Among the entries below, find the lines with the word "computer" and return them.

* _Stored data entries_
▽

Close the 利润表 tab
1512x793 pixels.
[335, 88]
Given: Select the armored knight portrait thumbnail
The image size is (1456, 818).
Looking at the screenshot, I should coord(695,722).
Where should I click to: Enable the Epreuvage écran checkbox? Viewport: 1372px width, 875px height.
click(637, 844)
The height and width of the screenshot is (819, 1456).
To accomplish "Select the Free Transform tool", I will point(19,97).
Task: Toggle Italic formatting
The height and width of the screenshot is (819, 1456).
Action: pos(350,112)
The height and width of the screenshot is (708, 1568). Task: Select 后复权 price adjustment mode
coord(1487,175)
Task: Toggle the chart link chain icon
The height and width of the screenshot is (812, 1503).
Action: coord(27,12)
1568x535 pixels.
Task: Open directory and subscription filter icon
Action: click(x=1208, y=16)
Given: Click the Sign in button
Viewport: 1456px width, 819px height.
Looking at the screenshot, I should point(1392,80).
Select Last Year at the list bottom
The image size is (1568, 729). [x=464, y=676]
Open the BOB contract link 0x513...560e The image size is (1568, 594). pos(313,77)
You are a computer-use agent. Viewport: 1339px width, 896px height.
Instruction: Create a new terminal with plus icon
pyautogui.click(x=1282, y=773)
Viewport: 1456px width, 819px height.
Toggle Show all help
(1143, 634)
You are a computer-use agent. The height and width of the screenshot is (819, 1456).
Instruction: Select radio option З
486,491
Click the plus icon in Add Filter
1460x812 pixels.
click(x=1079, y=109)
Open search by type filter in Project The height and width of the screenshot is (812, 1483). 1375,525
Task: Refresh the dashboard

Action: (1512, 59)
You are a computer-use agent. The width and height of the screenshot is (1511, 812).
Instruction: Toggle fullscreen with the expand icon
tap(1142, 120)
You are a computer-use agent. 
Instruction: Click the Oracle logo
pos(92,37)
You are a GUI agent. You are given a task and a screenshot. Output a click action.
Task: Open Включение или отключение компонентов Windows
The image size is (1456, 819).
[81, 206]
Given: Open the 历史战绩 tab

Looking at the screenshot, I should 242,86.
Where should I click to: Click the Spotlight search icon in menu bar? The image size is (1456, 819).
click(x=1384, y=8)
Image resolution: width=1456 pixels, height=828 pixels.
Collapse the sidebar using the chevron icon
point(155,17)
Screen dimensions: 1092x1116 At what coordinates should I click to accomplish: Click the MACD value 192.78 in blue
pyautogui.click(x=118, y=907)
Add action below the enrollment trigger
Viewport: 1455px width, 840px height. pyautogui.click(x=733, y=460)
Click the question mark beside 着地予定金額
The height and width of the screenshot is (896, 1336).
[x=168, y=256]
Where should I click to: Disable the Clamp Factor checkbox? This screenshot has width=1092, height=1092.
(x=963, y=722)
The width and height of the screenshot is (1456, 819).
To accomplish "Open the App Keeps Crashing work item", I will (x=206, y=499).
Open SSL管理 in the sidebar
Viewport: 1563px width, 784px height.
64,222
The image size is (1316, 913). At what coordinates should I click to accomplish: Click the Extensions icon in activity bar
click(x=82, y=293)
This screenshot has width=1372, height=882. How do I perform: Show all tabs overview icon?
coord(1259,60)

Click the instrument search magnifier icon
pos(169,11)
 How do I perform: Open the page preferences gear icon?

△

* _OUTPUT OF THE EXERCISE_
You are a computer-use agent. Viewport: 1339px width, 896px height.
You are a computer-use agent. The height and width of the screenshot is (819, 1456).
You are a computer-use agent. The width and height of the screenshot is (1511, 812).
You are a computer-use agent. 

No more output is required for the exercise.